Segment Start: RECORDS PROVIDED

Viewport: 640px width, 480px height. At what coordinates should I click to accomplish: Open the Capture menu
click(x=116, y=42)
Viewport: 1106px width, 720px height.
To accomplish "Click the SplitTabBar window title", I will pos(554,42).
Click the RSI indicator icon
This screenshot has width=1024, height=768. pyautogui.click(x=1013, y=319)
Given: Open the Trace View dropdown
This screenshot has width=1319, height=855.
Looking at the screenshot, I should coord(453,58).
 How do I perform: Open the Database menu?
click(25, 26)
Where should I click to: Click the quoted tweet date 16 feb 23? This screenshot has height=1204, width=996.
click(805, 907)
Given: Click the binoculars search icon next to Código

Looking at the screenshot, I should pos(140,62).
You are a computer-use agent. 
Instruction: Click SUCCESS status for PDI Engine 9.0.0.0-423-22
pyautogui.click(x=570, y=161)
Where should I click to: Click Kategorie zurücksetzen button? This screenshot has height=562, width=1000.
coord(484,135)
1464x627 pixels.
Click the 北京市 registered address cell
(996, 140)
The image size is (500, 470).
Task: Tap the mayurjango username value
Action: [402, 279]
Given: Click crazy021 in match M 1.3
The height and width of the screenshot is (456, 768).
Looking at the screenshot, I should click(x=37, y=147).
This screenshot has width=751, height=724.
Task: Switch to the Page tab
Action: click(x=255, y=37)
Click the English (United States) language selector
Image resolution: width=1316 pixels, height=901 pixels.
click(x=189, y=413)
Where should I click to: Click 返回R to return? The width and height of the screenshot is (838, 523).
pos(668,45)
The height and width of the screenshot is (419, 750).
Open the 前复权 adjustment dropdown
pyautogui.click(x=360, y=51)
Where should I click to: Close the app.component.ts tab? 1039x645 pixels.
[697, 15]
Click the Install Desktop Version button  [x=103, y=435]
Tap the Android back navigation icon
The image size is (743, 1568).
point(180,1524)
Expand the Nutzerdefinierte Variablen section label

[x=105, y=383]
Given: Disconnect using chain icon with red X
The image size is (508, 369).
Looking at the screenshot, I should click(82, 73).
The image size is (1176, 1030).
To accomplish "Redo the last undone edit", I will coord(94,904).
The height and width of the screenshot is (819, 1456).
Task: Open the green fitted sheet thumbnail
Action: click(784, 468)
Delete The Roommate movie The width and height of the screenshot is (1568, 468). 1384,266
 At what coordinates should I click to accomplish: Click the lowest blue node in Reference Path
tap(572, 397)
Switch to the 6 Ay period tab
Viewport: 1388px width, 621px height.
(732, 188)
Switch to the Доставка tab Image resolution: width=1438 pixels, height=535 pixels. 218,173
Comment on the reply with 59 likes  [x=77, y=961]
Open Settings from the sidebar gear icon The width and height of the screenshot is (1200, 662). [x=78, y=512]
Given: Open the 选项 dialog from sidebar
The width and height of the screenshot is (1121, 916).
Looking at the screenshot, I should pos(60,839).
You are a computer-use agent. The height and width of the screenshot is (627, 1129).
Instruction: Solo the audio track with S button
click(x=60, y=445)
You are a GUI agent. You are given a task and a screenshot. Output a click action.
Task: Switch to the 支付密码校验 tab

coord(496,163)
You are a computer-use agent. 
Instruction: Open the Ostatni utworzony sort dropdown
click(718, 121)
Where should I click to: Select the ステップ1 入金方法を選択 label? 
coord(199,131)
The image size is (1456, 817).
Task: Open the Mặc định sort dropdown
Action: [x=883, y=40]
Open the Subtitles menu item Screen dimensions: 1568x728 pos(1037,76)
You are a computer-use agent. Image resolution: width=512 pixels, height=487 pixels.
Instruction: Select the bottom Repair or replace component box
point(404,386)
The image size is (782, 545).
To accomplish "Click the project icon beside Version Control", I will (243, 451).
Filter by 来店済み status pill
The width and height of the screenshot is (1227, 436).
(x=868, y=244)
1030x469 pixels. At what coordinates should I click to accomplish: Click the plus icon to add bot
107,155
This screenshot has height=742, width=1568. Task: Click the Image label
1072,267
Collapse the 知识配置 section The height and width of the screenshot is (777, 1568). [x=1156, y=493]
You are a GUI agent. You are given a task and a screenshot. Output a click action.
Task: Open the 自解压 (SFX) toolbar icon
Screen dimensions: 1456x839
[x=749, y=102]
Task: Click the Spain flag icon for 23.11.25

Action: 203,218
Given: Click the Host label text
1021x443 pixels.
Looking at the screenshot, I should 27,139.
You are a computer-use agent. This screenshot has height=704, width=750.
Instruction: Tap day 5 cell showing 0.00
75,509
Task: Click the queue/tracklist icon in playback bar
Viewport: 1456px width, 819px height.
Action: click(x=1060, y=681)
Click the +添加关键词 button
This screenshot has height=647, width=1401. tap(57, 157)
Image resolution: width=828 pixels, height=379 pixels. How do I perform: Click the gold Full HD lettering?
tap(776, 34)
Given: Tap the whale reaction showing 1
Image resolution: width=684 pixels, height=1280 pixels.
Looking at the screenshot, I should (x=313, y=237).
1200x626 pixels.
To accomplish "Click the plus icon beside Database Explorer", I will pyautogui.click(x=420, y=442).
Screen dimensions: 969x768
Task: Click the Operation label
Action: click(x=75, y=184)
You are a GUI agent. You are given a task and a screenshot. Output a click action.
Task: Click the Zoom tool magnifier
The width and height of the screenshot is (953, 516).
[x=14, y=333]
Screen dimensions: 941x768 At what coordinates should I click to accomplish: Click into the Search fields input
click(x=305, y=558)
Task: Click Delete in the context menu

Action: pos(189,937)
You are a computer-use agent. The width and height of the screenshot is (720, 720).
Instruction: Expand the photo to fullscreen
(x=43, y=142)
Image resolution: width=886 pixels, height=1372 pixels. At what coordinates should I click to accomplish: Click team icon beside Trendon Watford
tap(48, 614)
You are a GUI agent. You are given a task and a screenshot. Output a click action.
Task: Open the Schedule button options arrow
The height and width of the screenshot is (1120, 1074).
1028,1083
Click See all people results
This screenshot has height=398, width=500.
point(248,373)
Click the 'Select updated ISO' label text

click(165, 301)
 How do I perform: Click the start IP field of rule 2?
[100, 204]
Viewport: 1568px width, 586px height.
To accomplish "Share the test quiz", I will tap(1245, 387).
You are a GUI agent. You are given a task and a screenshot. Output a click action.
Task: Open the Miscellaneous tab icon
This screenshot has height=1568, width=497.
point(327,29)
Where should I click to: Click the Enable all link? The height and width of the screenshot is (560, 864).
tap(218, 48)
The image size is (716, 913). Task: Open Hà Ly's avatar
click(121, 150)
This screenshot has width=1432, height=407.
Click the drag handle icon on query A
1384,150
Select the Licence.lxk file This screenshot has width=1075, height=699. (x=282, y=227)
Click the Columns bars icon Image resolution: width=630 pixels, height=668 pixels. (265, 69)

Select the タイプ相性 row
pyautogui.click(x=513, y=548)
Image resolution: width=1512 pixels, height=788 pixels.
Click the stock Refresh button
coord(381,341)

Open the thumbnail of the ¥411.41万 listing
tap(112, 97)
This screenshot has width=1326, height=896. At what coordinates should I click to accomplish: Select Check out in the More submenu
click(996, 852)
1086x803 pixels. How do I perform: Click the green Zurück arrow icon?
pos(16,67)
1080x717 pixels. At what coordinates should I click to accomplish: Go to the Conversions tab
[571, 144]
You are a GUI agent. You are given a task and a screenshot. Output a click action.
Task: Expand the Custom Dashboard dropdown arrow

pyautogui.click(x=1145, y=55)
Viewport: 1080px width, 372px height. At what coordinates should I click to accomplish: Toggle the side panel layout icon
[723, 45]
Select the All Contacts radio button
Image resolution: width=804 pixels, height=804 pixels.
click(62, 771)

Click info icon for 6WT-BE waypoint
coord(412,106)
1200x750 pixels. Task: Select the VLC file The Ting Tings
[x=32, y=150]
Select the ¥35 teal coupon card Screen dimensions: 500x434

Segment End: RECORDS PROVIDED

THE TASK:
Keeping each line exactly as it is, retype all of the data.

WRITTEN RESPONSE:
Viewport: 640px width, 480px height. At what coordinates should I click to accomplish: Open the Capture menu
click(x=116, y=42)
Viewport: 1106px width, 720px height.
To accomplish "Click the SplitTabBar window title", I will pos(554,42).
Click the RSI indicator icon
This screenshot has width=1024, height=768. pyautogui.click(x=1013, y=319)
Given: Open the Trace View dropdown
This screenshot has width=1319, height=855.
Looking at the screenshot, I should coord(453,58).
 How do I perform: Open the Database menu?
click(25, 26)
Where should I click to: Click the quoted tweet date 16 feb 23? This screenshot has height=1204, width=996.
click(805, 907)
Given: Click the binoculars search icon next to Código

Looking at the screenshot, I should pos(140,62).
You are a computer-use agent. 
Instruction: Click SUCCESS status for PDI Engine 9.0.0.0-423-22
pyautogui.click(x=570, y=161)
Where should I click to: Click Kategorie zurücksetzen button? This screenshot has height=562, width=1000.
coord(484,135)
1464x627 pixels.
Click the 北京市 registered address cell
(996, 140)
The image size is (500, 470).
Task: Tap the mayurjango username value
Action: [402, 279]
Given: Click crazy021 in match M 1.3
The height and width of the screenshot is (456, 768).
Looking at the screenshot, I should click(x=37, y=147).
This screenshot has width=751, height=724.
Task: Switch to the Page tab
Action: click(x=255, y=37)
Click the English (United States) language selector
Image resolution: width=1316 pixels, height=901 pixels.
click(x=189, y=413)
Where should I click to: Click 返回R to return? The width and height of the screenshot is (838, 523).
pos(668,45)
The height and width of the screenshot is (419, 750).
Open the 前复权 adjustment dropdown
pyautogui.click(x=360, y=51)
Where should I click to: Close the app.component.ts tab? 1039x645 pixels.
[697, 15]
Click the Install Desktop Version button  [x=103, y=435]
Tap the Android back navigation icon
The image size is (743, 1568).
point(180,1524)
Expand the Nutzerdefinierte Variablen section label

[x=105, y=383]
Given: Disconnect using chain icon with red X
The image size is (508, 369).
Looking at the screenshot, I should click(82, 73).
The image size is (1176, 1030).
To accomplish "Redo the last undone edit", I will coord(94,904).
The height and width of the screenshot is (819, 1456).
Task: Open the green fitted sheet thumbnail
Action: click(784, 468)
Delete The Roommate movie The width and height of the screenshot is (1568, 468). 1384,266
 At what coordinates should I click to accomplish: Click the lowest blue node in Reference Path
tap(572, 397)
Switch to the 6 Ay period tab
Viewport: 1388px width, 621px height.
(732, 188)
Switch to the Доставка tab Image resolution: width=1438 pixels, height=535 pixels. 218,173
Comment on the reply with 59 likes  [x=77, y=961]
Open Settings from the sidebar gear icon The width and height of the screenshot is (1200, 662). [x=78, y=512]
Given: Open the 选项 dialog from sidebar
The width and height of the screenshot is (1121, 916).
Looking at the screenshot, I should pos(60,839).
You are a computer-use agent. The height and width of the screenshot is (627, 1129).
Instruction: Solo the audio track with S button
click(x=60, y=445)
You are a GUI agent. You are given a task and a screenshot. Output a click action.
Task: Switch to the 支付密码校验 tab

coord(496,163)
You are a computer-use agent. 
Instruction: Open the Ostatni utworzony sort dropdown
click(718, 121)
Where should I click to: Select the ステップ1 入金方法を選択 label? 
coord(199,131)
The image size is (1456, 817).
Task: Open the Mặc định sort dropdown
Action: [x=883, y=40]
Open the Subtitles menu item Screen dimensions: 1568x728 pos(1037,76)
You are a computer-use agent. Image resolution: width=512 pixels, height=487 pixels.
Instruction: Select the bottom Repair or replace component box
point(404,386)
The image size is (782, 545).
To accomplish "Click the project icon beside Version Control", I will (243, 451).
Filter by 来店済み status pill
The width and height of the screenshot is (1227, 436).
(x=868, y=244)
1030x469 pixels. At what coordinates should I click to accomplish: Click the plus icon to add bot
107,155
This screenshot has height=742, width=1568. Task: Click the Image label
1072,267
Collapse the 知识配置 section The height and width of the screenshot is (777, 1568). [x=1156, y=493]
You are a GUI agent. You are given a task and a screenshot. Output a click action.
Task: Open the 自解压 (SFX) toolbar icon
Screen dimensions: 1456x839
[x=749, y=102]
Task: Click the Spain flag icon for 23.11.25

Action: 203,218
Given: Click the Host label text
1021x443 pixels.
Looking at the screenshot, I should 27,139.
You are a computer-use agent. This screenshot has height=704, width=750.
Instruction: Tap day 5 cell showing 0.00
75,509
Task: Click the queue/tracklist icon in playback bar
Viewport: 1456px width, 819px height.
Action: click(x=1060, y=681)
Click the +添加关键词 button
This screenshot has height=647, width=1401. tap(57, 157)
Image resolution: width=828 pixels, height=379 pixels. How do I perform: Click the gold Full HD lettering?
tap(776, 34)
Given: Tap the whale reaction showing 1
Image resolution: width=684 pixels, height=1280 pixels.
Looking at the screenshot, I should (x=313, y=237).
1200x626 pixels.
To accomplish "Click the plus icon beside Database Explorer", I will pyautogui.click(x=420, y=442).
Screen dimensions: 969x768
Task: Click the Operation label
Action: click(x=75, y=184)
You are a GUI agent. You are given a task and a screenshot. Output a click action.
Task: Click the Zoom tool magnifier
The width and height of the screenshot is (953, 516).
[x=14, y=333]
Screen dimensions: 941x768 At what coordinates should I click to accomplish: Click into the Search fields input
click(x=305, y=558)
Task: Click Delete in the context menu

Action: pos(189,937)
You are a computer-use agent. The width and height of the screenshot is (720, 720).
Instruction: Expand the photo to fullscreen
(x=43, y=142)
Image resolution: width=886 pixels, height=1372 pixels. At what coordinates should I click to accomplish: Click team icon beside Trendon Watford
tap(48, 614)
You are a GUI agent. You are given a task and a screenshot. Output a click action.
Task: Open the Schedule button options arrow
The height and width of the screenshot is (1120, 1074).
1028,1083
Click See all people results
This screenshot has height=398, width=500.
point(248,373)
Click the 'Select updated ISO' label text

click(165, 301)
 How do I perform: Click the start IP field of rule 2?
[100, 204]
Viewport: 1568px width, 586px height.
To accomplish "Share the test quiz", I will tap(1245, 387).
You are a GUI agent. You are given a task and a screenshot. Output a click action.
Task: Open the Miscellaneous tab icon
This screenshot has height=1568, width=497.
point(327,29)
Where should I click to: Click the Enable all link? The height and width of the screenshot is (560, 864).
tap(218, 48)
The image size is (716, 913). Task: Open Hà Ly's avatar
click(121, 150)
This screenshot has width=1432, height=407.
Click the drag handle icon on query A
1384,150
Select the Licence.lxk file This screenshot has width=1075, height=699. (x=282, y=227)
Click the Columns bars icon Image resolution: width=630 pixels, height=668 pixels. (265, 69)

Select the タイプ相性 row
pyautogui.click(x=513, y=548)
Image resolution: width=1512 pixels, height=788 pixels.
Click the stock Refresh button
coord(381,341)

Open the thumbnail of the ¥411.41万 listing
tap(112, 97)
This screenshot has width=1326, height=896. At what coordinates should I click to accomplish: Select Check out in the More submenu
click(996, 852)
1086x803 pixels. How do I perform: Click the green Zurück arrow icon?
pos(16,67)
1080x717 pixels. At what coordinates should I click to accomplish: Go to the Conversions tab
[571, 144]
You are a GUI agent. You are given a task and a screenshot. Output a click action.
Task: Expand the Custom Dashboard dropdown arrow

pyautogui.click(x=1145, y=55)
Viewport: 1080px width, 372px height. At what coordinates should I click to accomplish: Toggle the side panel layout icon
[723, 45]
Select the All Contacts radio button
Image resolution: width=804 pixels, height=804 pixels.
click(62, 771)

Click info icon for 6WT-BE waypoint
coord(412,106)
1200x750 pixels. Task: Select the VLC file The Ting Tings
[x=32, y=150]
Select the ¥35 teal coupon card Screen dimensions: 500x434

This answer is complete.